● **Task requirements**
1 > Rewrite the passage of the article on the Tigray cease-fire between "The cease-fire could" and "have been killed.", inclusive, changing "cease-fire" to "truce".
2 > Translate this sentence from the article on the Tigray cease-fire into Spanish: "Thousands of people in the region of 6 million have been killed."

● **Excerpt to read**

_ _ _

Ethiopia declares immediate, unilateral cease-fire in Tigray region

EURO News

\The city of Mekele is seen through a bullet hole in a stairway window of the Ayder Referral Hospital, in the Tigray region of northern Ethiopia, May 6, 2021.   –   Copyright  AP Photo/Ben Curtis, File

Ethiopia’s government declared an immediate, unilateral cease-fire Monday in its Tigray region after nearly eight months of deadly conflict as Tigray fighters occupied the regional capital and government soldiers retreated in a region where hundreds of thousands are suffering in the world’s worst famine crisis.

The cease-fire could calm a war that has destabilized Africa’s second most populous country and threatened to do the same in the wider Horn of Africa, where Ethiopia has been seen as a key security ally for the West. It comes as the country awaits the results of national elections that Prime Minister Abiy Ahmed promoted as the centerpiece of reforms that won him the 2019 Nobel Peace Prize.

Abiy’s transformation from making peace to waging war has appalled many observers since the fighting in Tigray erupted in November. Since then, the world has struggled to access much of the region and investigate growing allegations of atrocities including gang rapes and forced starvation. Thousands of people in the region of 6 million have been killed.

Ethiopia’s statement was carried by state media shortly after the Tigray interim administration, appointed by the federal government, fled the regional capital, Mekele, and called for a cease-fire on humanitarian grounds so that desperately needed aid can be delivered.

U.N. Secretary-General Antonio Guterres said in a statement that he had spoken with the prime minister and “I am hopeful that an effective cessation of hostilities will take place.”

Meanwhile, Mekele residents cheered the return of Tigray forces for the first time since Ethiopian troops took the city in late November and Abiy declared victory. The Tigray fighters, loyal to the former regional ruling party that for years dominated Ethiopia’s government before being sidelined by the new prime minister, undermined the declaration by waging a guerrilla war in the region’s rough terrain.

As Tigray forces occupied the airport and other key positions in Mekele and broadcast a message telling residents to stop celebrating and go home, retreating Ethiopian soldiers shot at students at Mekele University, killing two and wounding three, said a nurse at Ayder hospital, who spoke on condition of anonymity out of fear of retaliation.

Ethnic Tigrayans, even those who didn’t support the former ruling Tigray People’s Liberation Front before the war, say they have been targeted harshly for suspected links with the Tigray fighters. Ethiopia has denied it.

But Abiy in an interview aired last week alarmed observers by recalling that aid to Tigray during Ethiopia’s devastating 1980s famine had bolstered the Tigray fighters who eventually overthrew the ruling regime. Such a thing will “never happen” now, he said.

_ _ _

● **Recorded information**

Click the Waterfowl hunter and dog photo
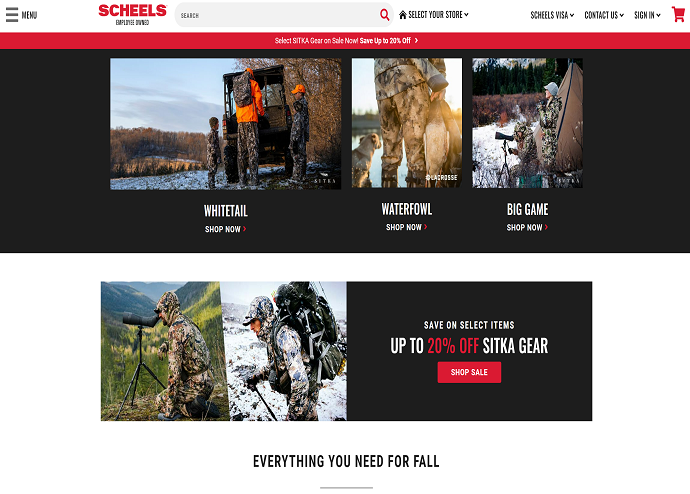This screenshot has width=690, height=494. (407, 123)
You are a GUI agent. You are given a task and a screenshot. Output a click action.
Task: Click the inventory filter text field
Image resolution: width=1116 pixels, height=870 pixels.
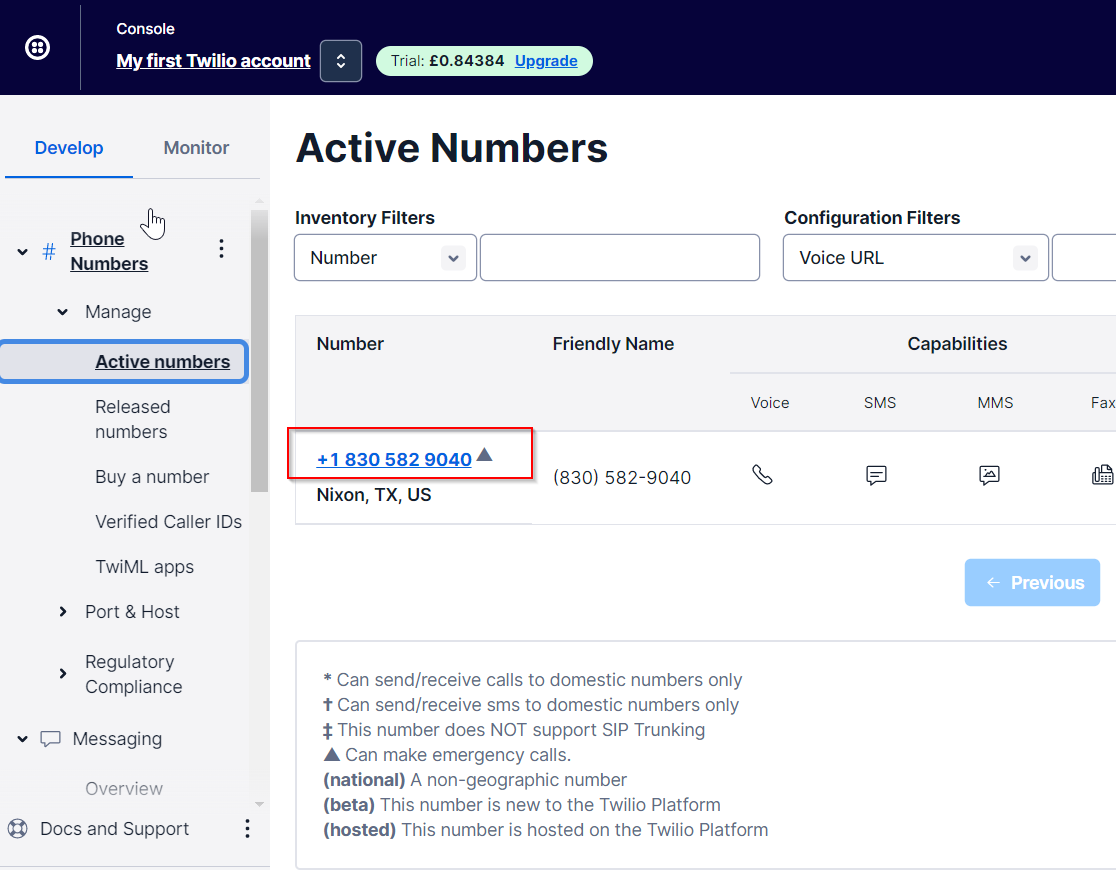point(619,258)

_ _ _

● **Exercise solutions**
1 >
The truce could calm a war that has destabilized Africa’s second most populous country and threatened to do the same in the wider Horn of Africa, where Ethiopia has been seen as a key security ally for the West. It comes as the country awaits the results of national elections that Prime Minister Abiy Ahmed promoted as the centerpiece of reforms that won him the 2019 Nobel Peace Prize.

Abiy’s transformation from making peace to waging war has appalled many observers since the fighting in Tigray erupted in November. Since then, the world has struggled to access much of the region and investigate growing allegations of atrocities including gang rapes and forced starvation. Thousands of people in the region of 6 million have been killed.

2 > Han muerto miles de personas en la región de 6 millones de habitantes.